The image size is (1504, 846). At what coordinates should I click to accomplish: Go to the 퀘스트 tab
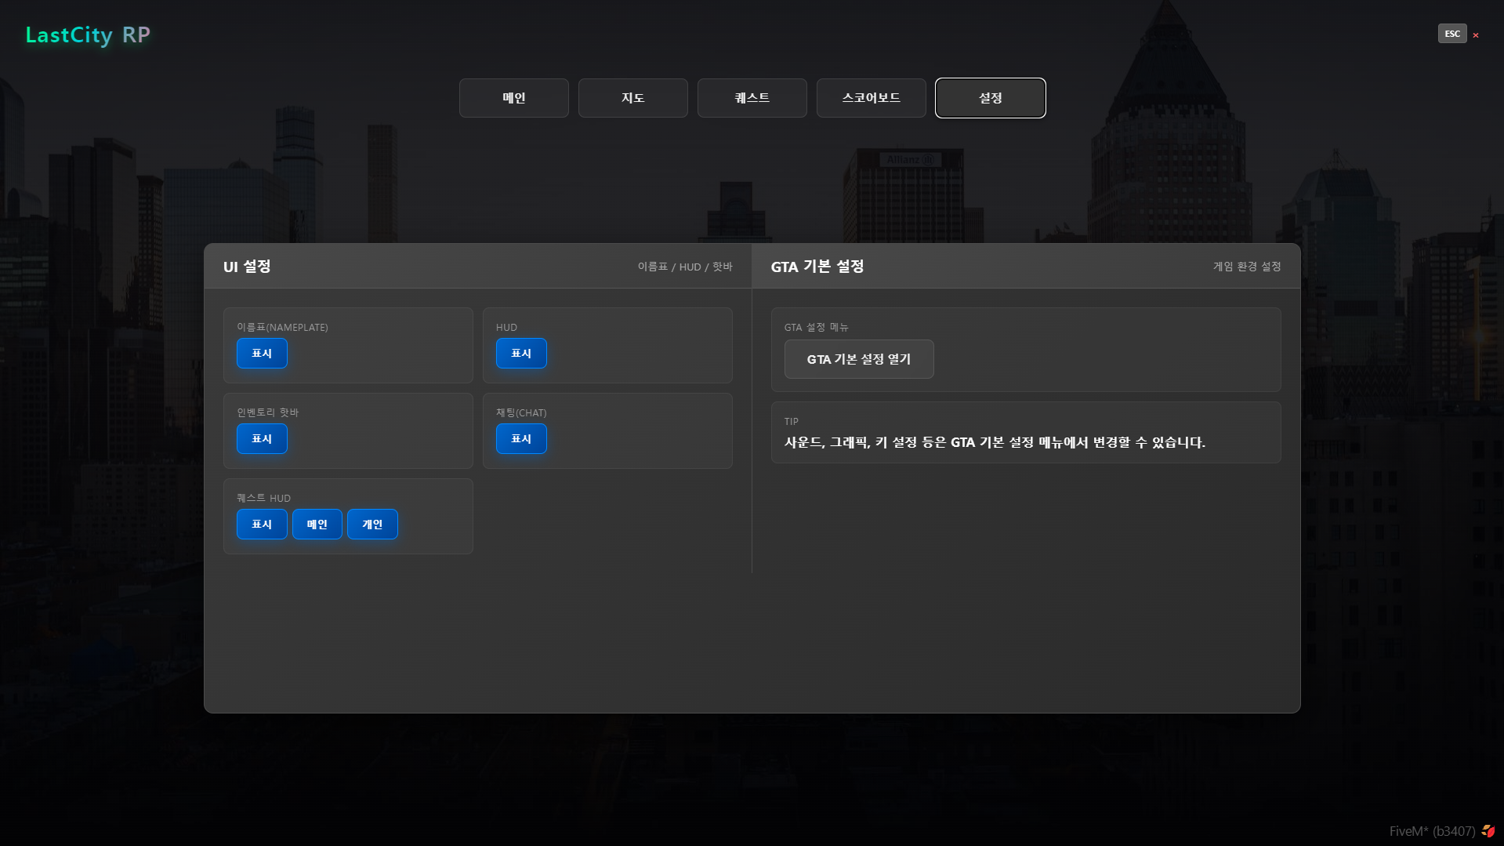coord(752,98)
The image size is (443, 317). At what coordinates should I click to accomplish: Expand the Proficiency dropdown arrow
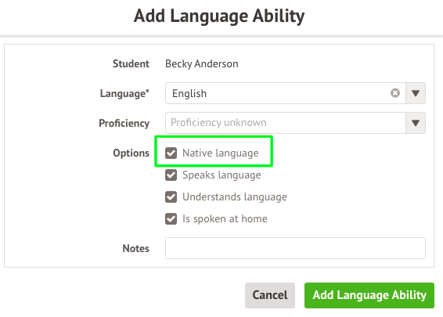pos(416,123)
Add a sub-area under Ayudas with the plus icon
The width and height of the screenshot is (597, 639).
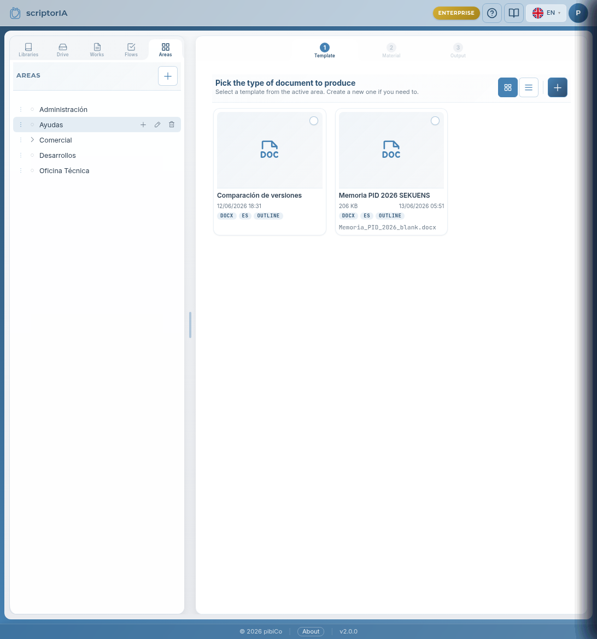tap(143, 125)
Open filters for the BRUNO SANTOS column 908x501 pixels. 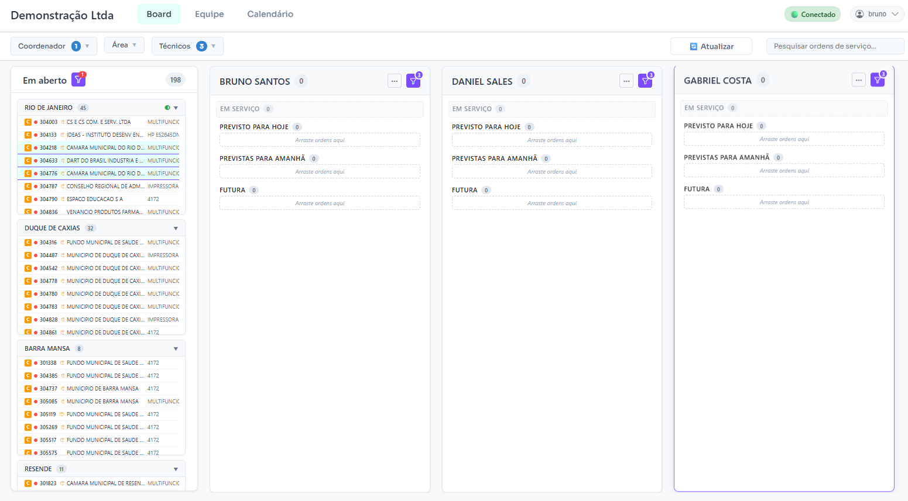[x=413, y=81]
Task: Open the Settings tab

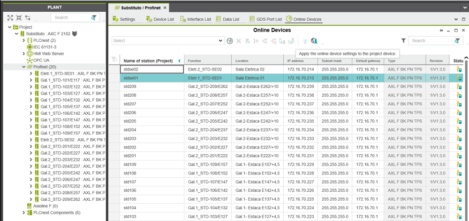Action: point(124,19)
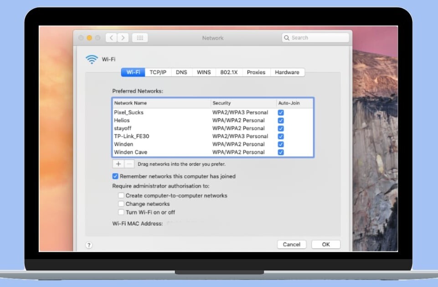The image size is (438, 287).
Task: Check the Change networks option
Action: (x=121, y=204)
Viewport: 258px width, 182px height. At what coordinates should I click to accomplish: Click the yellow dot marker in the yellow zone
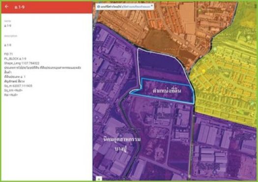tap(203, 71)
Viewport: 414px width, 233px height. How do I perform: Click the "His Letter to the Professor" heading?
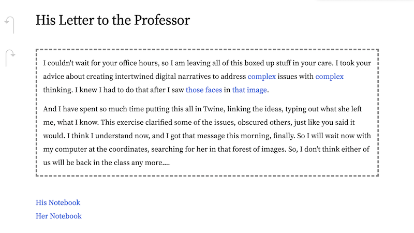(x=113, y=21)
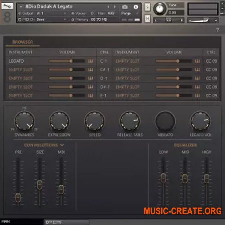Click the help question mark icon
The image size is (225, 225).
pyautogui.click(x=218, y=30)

● ● ● ● ● ● ●

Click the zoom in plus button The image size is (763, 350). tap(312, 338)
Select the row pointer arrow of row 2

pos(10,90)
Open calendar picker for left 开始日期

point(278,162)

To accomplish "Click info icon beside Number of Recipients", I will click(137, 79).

● ● ● ● ● ● ●

Begin at the line that contains "Click the zoom" and stop after the line that contains "will click(137, 79).". Give those lines again with "plus button" replaced by "plus icon", keeping everything else the same.

▶ ANSWER TO THE EXERCISE
Click the zoom in plus icon The image size is (763, 350). tap(312, 338)
Select the row pointer arrow of row 2

pos(10,90)
Open calendar picker for left 开始日期

point(278,162)

To accomplish "Click info icon beside Number of Recipients", I will click(137, 79).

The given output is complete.